Using a gauge, mark the housing depth (15mm) onto the back edge of the string. Always gauge from the outside of the tread. This will account for any differences in thickness of the tread particularly when using unseasoned rough sawn timber.
The simplest method to house the strings is to use a power saw to cut along the lines marked for the treads. Set the depth of the saw to the housing depth, 15mm. Run the saw a number of times between these cuts and then use a mallet/hammer and chisel to remove the remaining material.
A router with a template guide fitted can be used and is possibly the best and neatest method for housing strings on site.
Check that each numbered tread fits tightly into its corresponding housing.
Click on the images below for illustrated examples of above.
The marking for the appropriate joints at the ends of the strings can now be completed. The joint used will depend on the type of stair and the structure to which it is being attached.
When newel posts are used, tenons are cut on the end of the strings and the newels morticed to suit.
In some cases the faces of the first and last risers should be in the centre of the newel posts.

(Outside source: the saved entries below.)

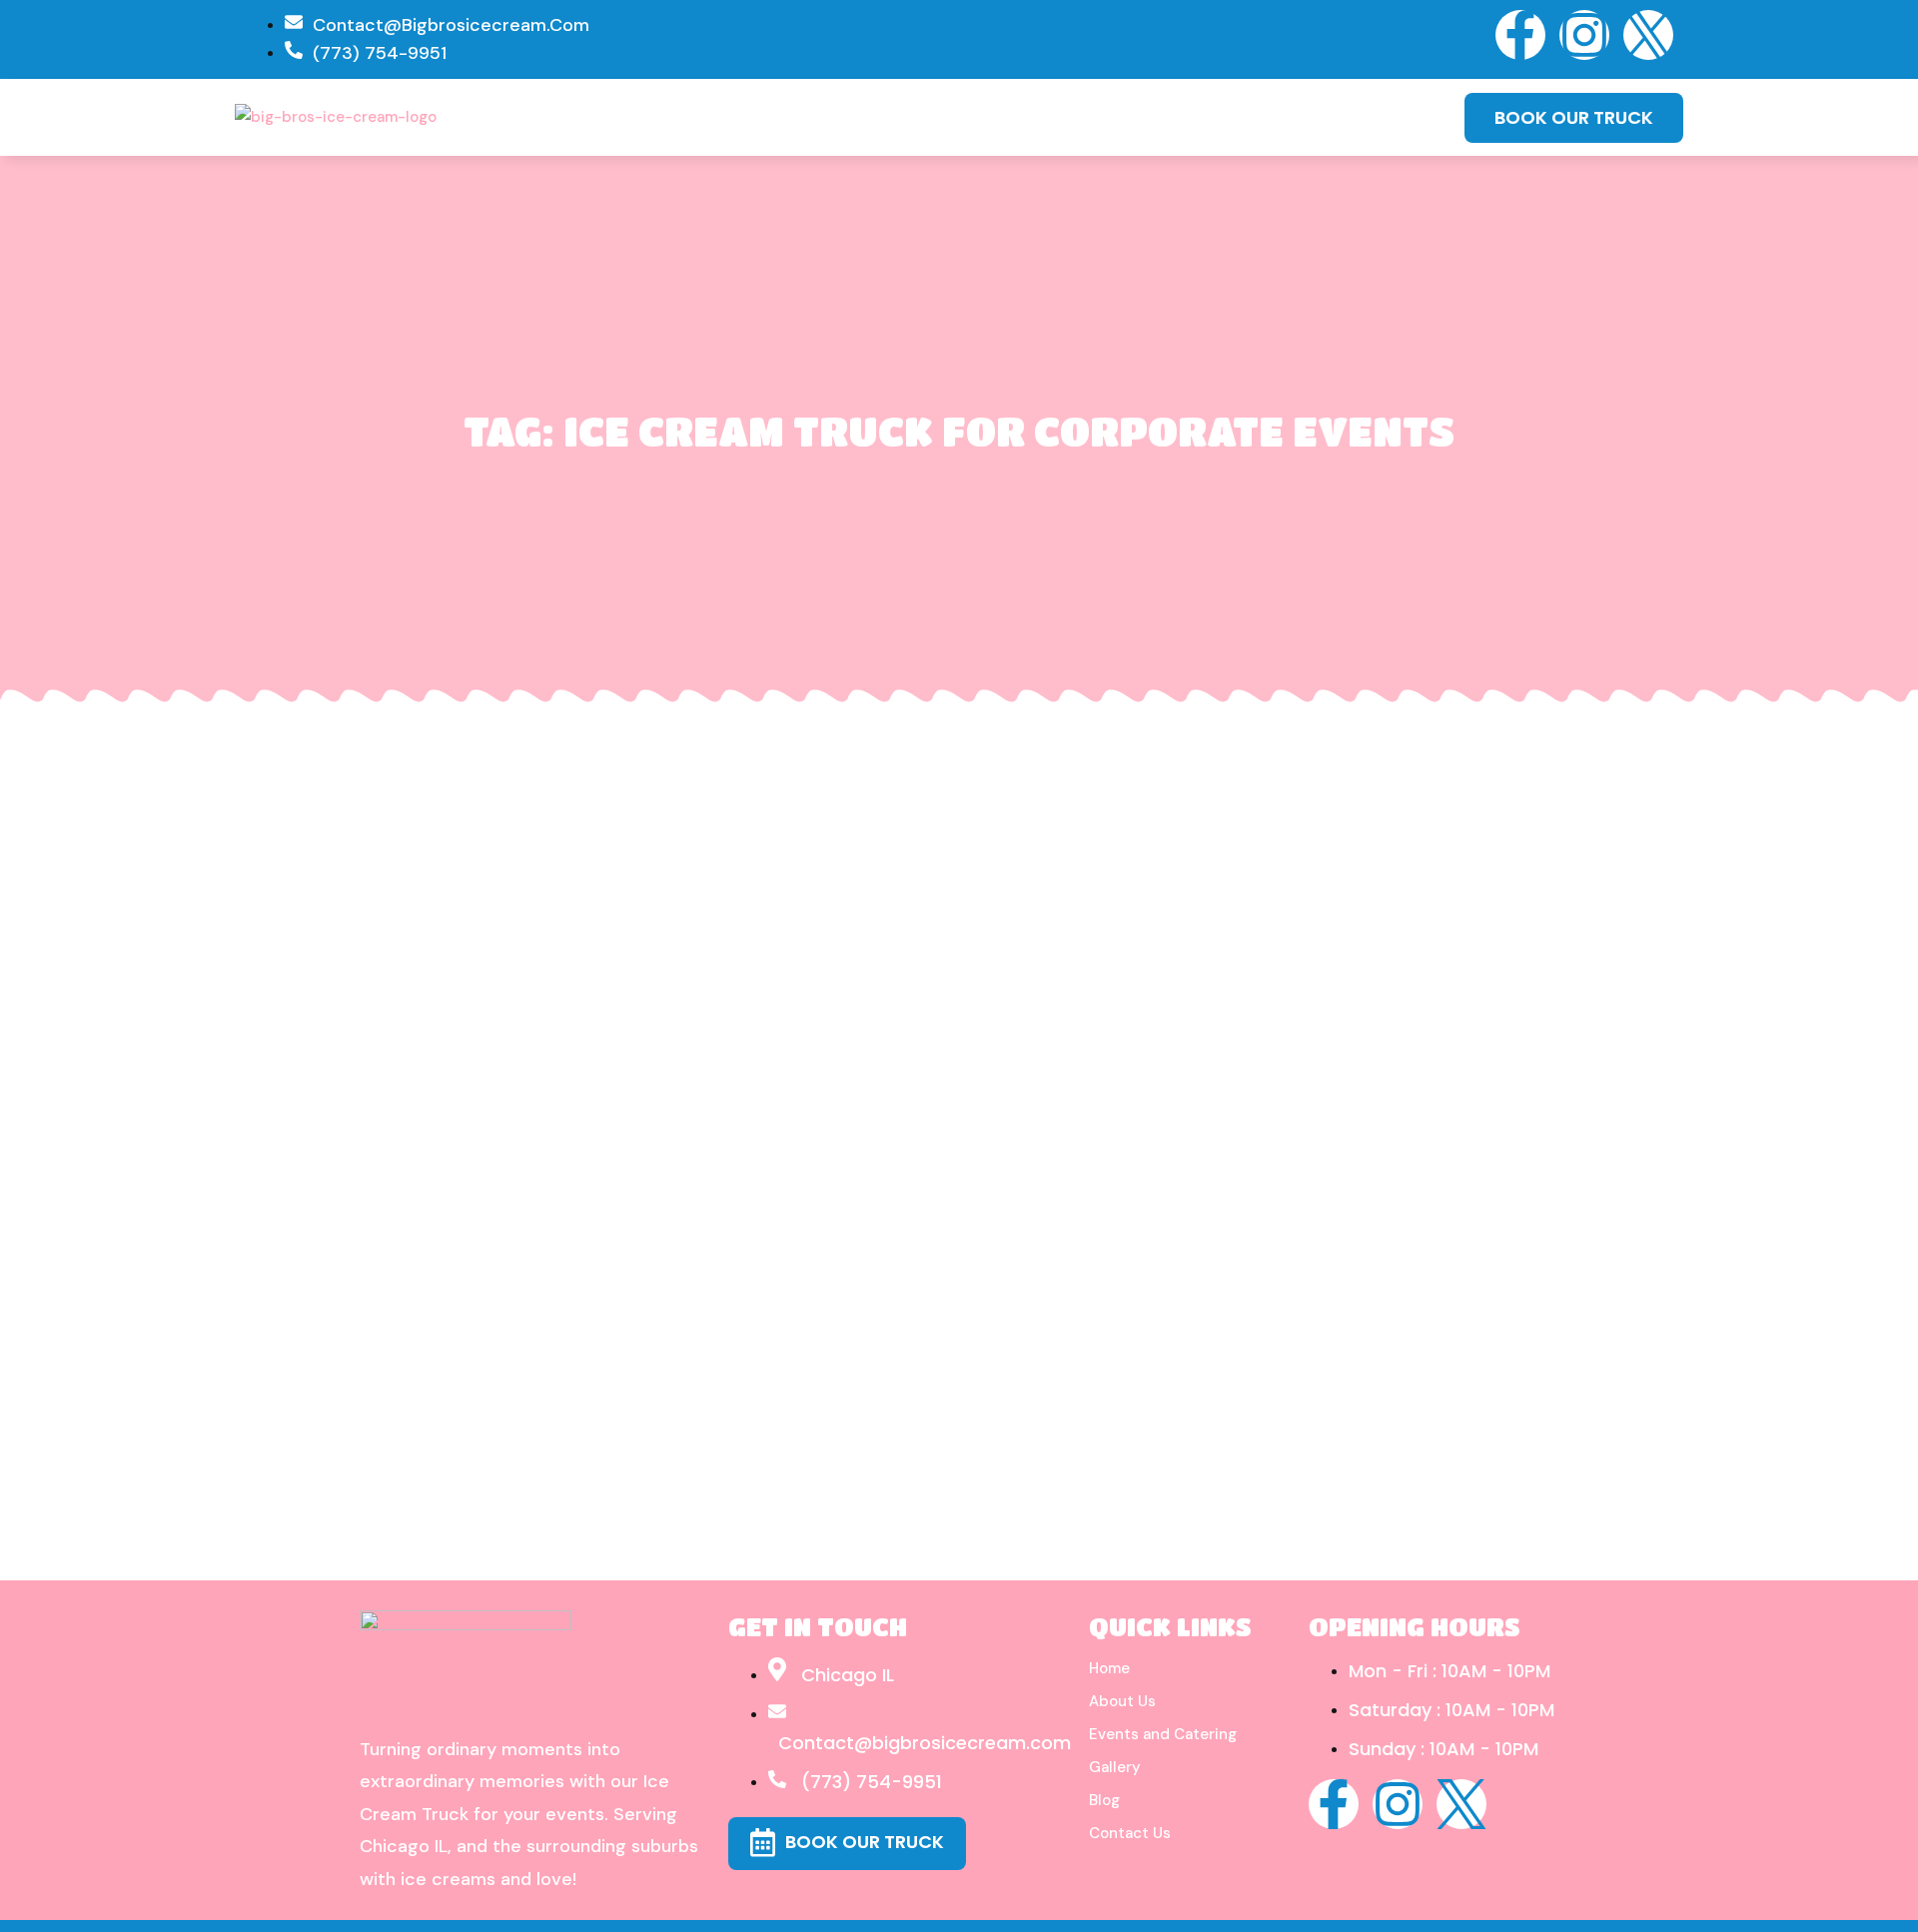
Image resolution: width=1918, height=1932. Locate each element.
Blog (1104, 1800)
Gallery (1115, 1767)
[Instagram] (1584, 35)
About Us (1122, 1701)
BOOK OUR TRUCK (1573, 117)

Cut treads and risers to length and number from bottom to top - make allowance for extra length on bottom tread if specified - remove arrises as required. If risers are being used and the treads are not pre-grooved, groove the treads for risers.
Step bolts are required unless the stairs fit between two walls. Bore the stringers to take 12mm step bolts at a maximum of 1350mm centres. Position them to coincide as closely as possible to the centre line of the string and underside of a tread, leaving a gap between the underside of the tread and the bolt. The image below is an example.
A practical method of finding the position of the stumps under the bottom tread is to take one of the cut strings, place it in position and then level the tread housings with a spirit level. Make any adjustments necessary by packing under the lower end of the string. Use pilot pegs to locate the centre and top of the stumps as shown in the figure below.
Fit top and bottom treads and for flights with risers - the bottom riser only - to strings and nail together. Nail together with three 100 x 4.5 mm nails per joint. Pre-drill if necessary. Fit and loosely tighten step bolts if required. Lift this partly assembled job into position, fitting the stringers to the newels, bearers or joists as required. Fit the remainder of the treads and risers where used and nail with three nails per housing. Tighten the step bolts.
Note: Where possible when using unseasoned timber it's recommended to nail treads and risers temporarily only allowing as much time as possible for shrinkage to take place, after which, nails are withdrawn, joints closed then nailing and punching completed.